The reason is that raising any type of concern, let alone reporting misconduct within an organisation, relies on ethical leadership, an open culture, fair and transparent speak up processes and skilled managers.
Such defensiveness has already been witnessed in New Zealand when the country’s largest banks strenuously denied, in the midst of the Banking Royal Commission that they were ‘as bad’ as their Australian parents and counterparts.
Unfortunately, their denial continued to ring hollow as evidence of trickery surfaced – the latest being the $280,000 penalty, as sought by the Financial Markets Authority (FMA) and granted by the High Court to ANZ over the misleading sales of credit card repayment insurance (CCRI).
According to the FMA, despite knowing that many customers were ineligible ANZ continued to charge and neglected to cancel their policies. An underhand type of cash cow if you will, but one that eventually, under scrutiny, ran dry.
This scenario alone begs the question – how many ANZ staff knew and why, despite all the internal attention given to speak up, did every single staff member choose to remain silent?
But, clearly, in order to understand unethical or bad behaviour, effective training in what constitutes ethical behaviour would not go astray.
Former BNZ Chair Kerry McDonald once stated that “it is a real warning sign if staff are too scared to engage in a process because they fear retribution.” At the time he was referring to the sacking, by ANZ, of seven staff for deleting customer email addresses to prevent them from giving negative feedback. Fearing retribution never sounded so accurate.

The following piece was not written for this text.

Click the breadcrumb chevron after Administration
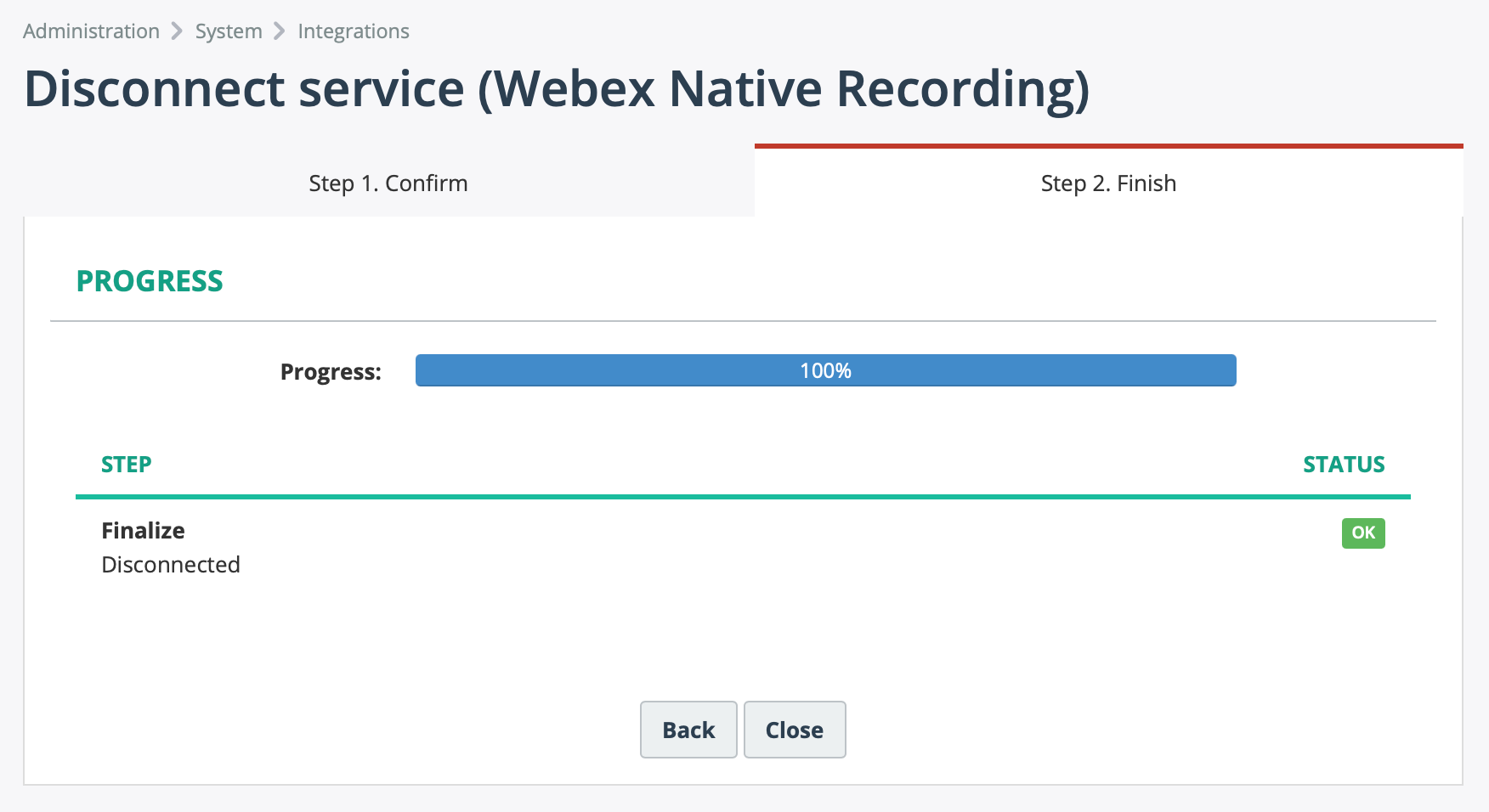1489x812 pixels. [178, 31]
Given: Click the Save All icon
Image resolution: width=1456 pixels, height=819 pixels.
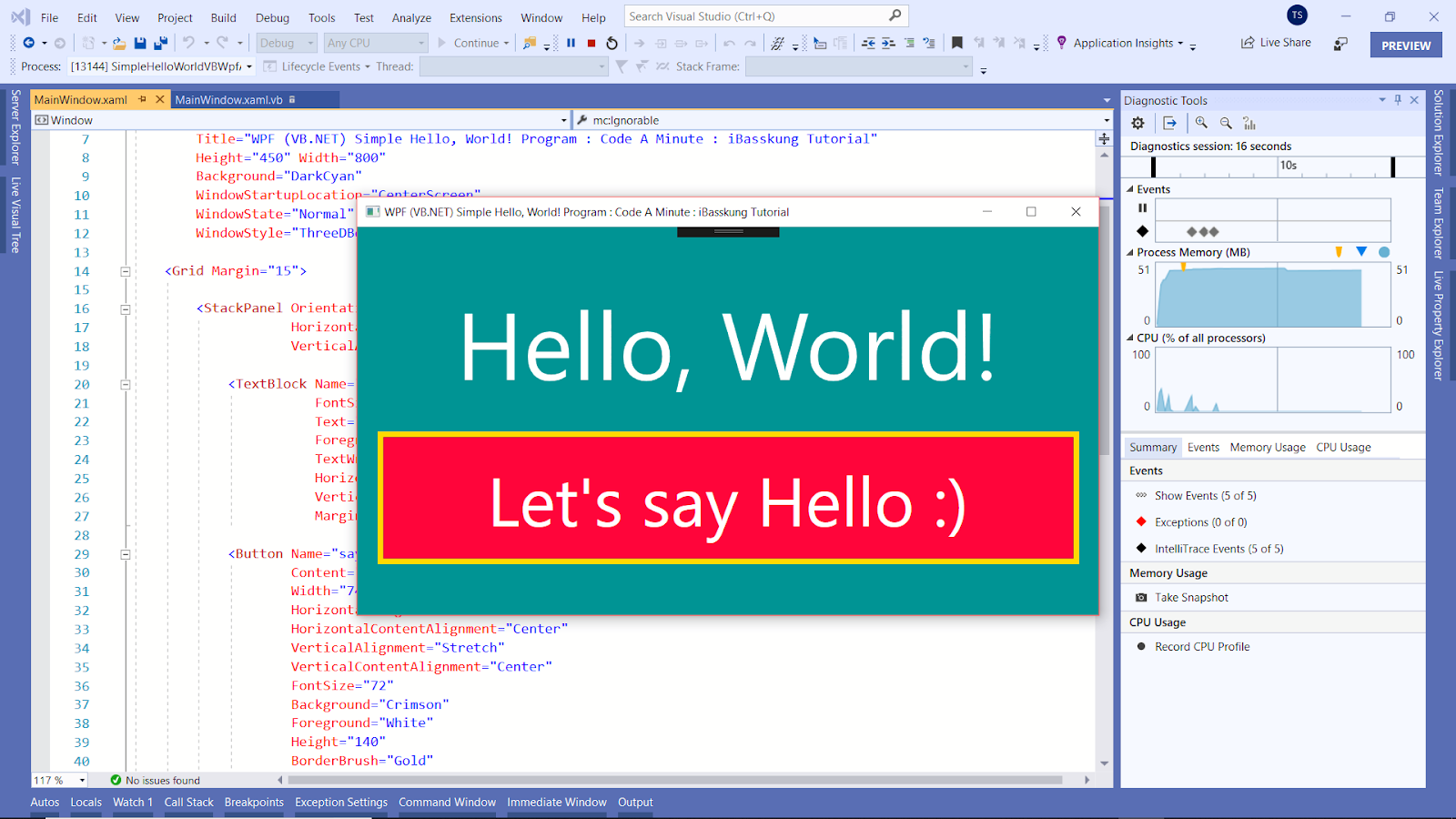Looking at the screenshot, I should (x=160, y=43).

And so, into this type of fray we now have the new and separate arm of the Banking Ombudsman – a whistleblowing service. This must, surely, appear like strawberries and champagne to a bridal party.
But the wedding, between the Banking Ombudmans’ confidential supplementary service and each bank’s internal version, will not necessarily be one made in heaven.

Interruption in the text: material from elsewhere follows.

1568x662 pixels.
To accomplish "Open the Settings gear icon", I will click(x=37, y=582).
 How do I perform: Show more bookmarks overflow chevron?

Expect the collegial welcome mat to be out for a while but it is not beyond the bounds of reality to expect the seeds of discontent to become evident.
The Banking Ombudsman whistleblowing service will, to an extent, rely on each bank for effective messaging, reinforcement, and embedding of how their service works.
Previously this reliance has not worked well. In 2006 Consumer magazine (edition 455) reported that only four per cent of survey respondents (11,190 persons) who had problems with their bank were told that they could complain to the Banking Ombudsman.
Reflecting on this dismal statistic, the professionalism with which each bank promotes and embeds a whistleblowing service aimed at their employees, that essentially rivals their own, will need to be exemplary.
The questions that many banks could benefit from asking their employees is: if you witnessed or were party to misconduct would you report it? Followed by: if you reported misconduct a) would you trust your manager, or bank at large, to do something about it or b) would you prefer to choose the new Banking Ombudsman whistleblowing service to investigate?
An informed guess would suggest that the Banking Ombudsman already knew, or had a definitive insight, into the answer for both questions.
A smart money wager suggests that the decision to target employees instead of waiting for customer complaints was founded on striking at the heart of the matter.
And it’s a body blow to everyone from each bank’s General Counsel to Risk and Audit or People and Culture – those that thought they had it all – under control.
By seeking to arrest bad behaviour, poorly designed products or systems that fail to root out irregularity the Banking Ombudsman is taking direct aim at lifting the reputation and trust in the sector like no other.
It’s a masterful stroke. One that sides with external reporting, supports confidentiality and gives riddance to thresholds. And like any body blow, its success will come down to the bruising and how it is received along the way.